- [Given problem 1]:
Repeat word for word everything in the passage on the Sun's sodium absorption line from "In my answer" down to "works very well.".
- [Given problem 2]:
Pick up the explanation of the Sun's sodium absorption line right after its final sentence and carry it further.

- [Passage provided]:
┌────────
In my answer I will only mention the formation of one of the absorption lines, the 589 nm of sodium, and I will call the photon associated with that wavelength a "sodium photon".
What I will try to explain with reference to that particular wavelength of light will be true for all the other wavelengths for which absorption occurs.

The schematic layout of a standard demonstration of absorption and emission lines is shown below.

enter image description here

At position $A$ one would see an absorption spectrum and at position $B$ an emission spectrum and the "re-radiated in all directions" explanation works very well.

The difference with the Sun is that the "sodium flame" envelopes the Sun and the rate of "sodium photons" emerging from the Sun is less than the rate of emergence of photons with comparable wavelengths.

I think that the OP is asking "Where do the re-radiated sodium photons go?"

The fact is that the rate at which sodium photons escape from the "sodium flame blanket" around the Sun (the Sun's outer layers) is smaller than the rate at which photons close in wavelength escape.
└────────
- [Data provided]:
┌────────
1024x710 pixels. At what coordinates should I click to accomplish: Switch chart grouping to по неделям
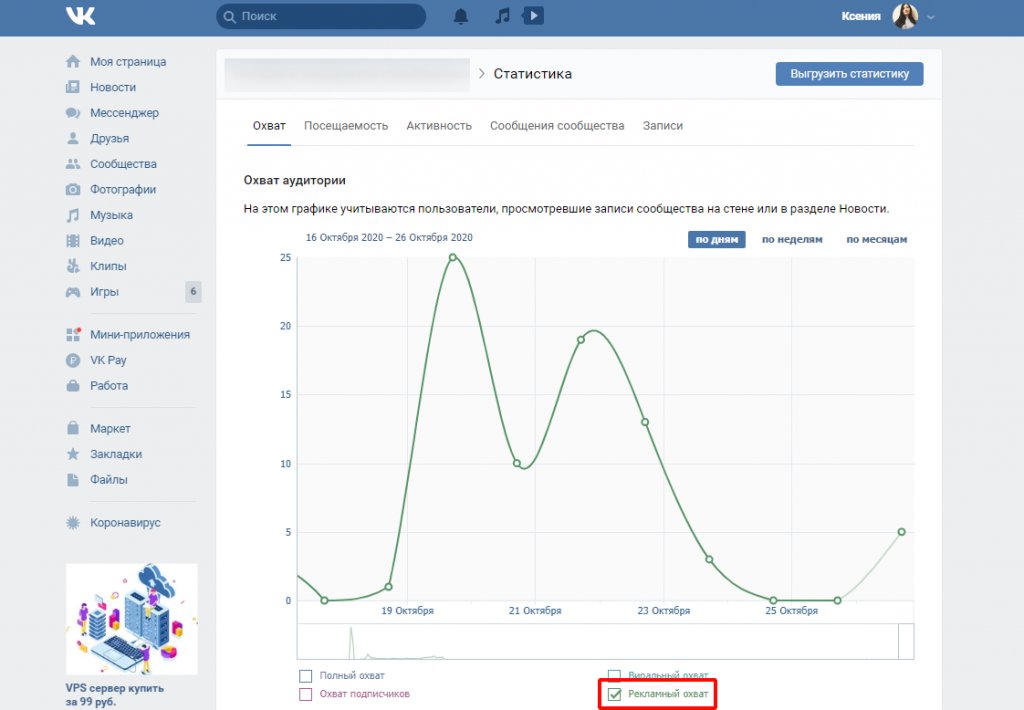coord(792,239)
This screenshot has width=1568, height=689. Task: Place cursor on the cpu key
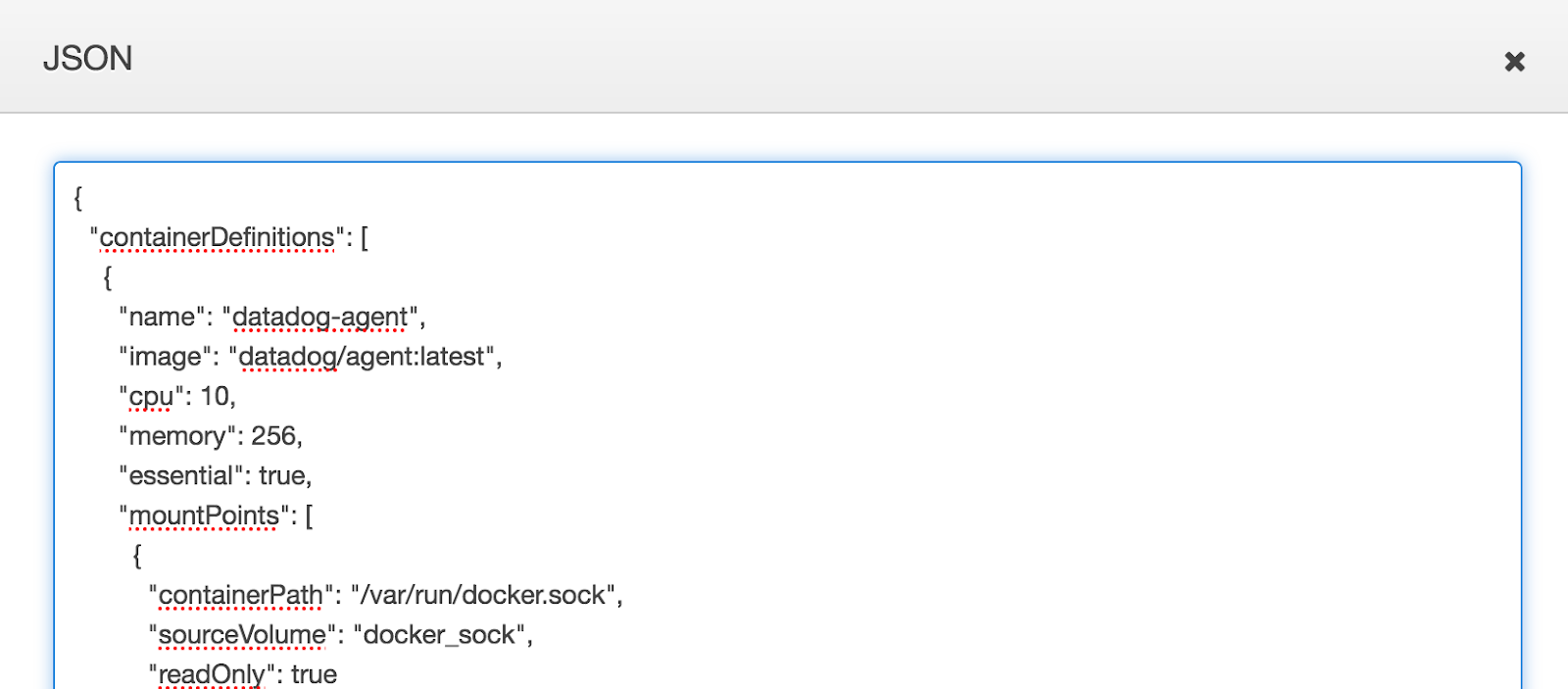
└────────
- [Reply 1]:
In my answer I will only mention the formation of one of the absorption lines, the 589 nm of sodium, and I will call the photon associated with that wavelength a "sodium photon".
What I will try to explain with reference to that particular wavelength of light will be true for all the other wavelengths for which absorption occurs.

The schematic layout of a standard demonstration of absorption and emission lines is shown below.

enter image description here

At position $A$ one would see an absorption spectrum and at position $B$ an emission spectrum and the "re-radiated in all directions" explanation works very well.

- [Reply 2]:
So in effect that outer layer of the Sun is fairly opaque to sodium photons.

As the sodium photons which are being produced in the internal layers of the Sun progress through the outer layers of the Sun they get absorbed and re-radiated so the net rate in the forward (away from the Sun) direction decreases and there is a flux of sodium photons heading back towards the Sun.
Here they interact with the hotter "inner" layers of the Sun and do not necessarily emerge again as sodium photons, their wavelength is changed.
They are thermalised (I cannot think of a better wording).
Those sodium photons enter regions within the Sun where they they are in excess of what might expect for the distribution of wavelength for the temperature of those inner layers.
Interactions within those layers reduce that excess number of sodium photons, so they cease to be sodium photons.

So the net effect is that the "sodium flame blanket" around the Sun sends back towards the Sun sodium photons which are then transformed into photons of other wavelengths.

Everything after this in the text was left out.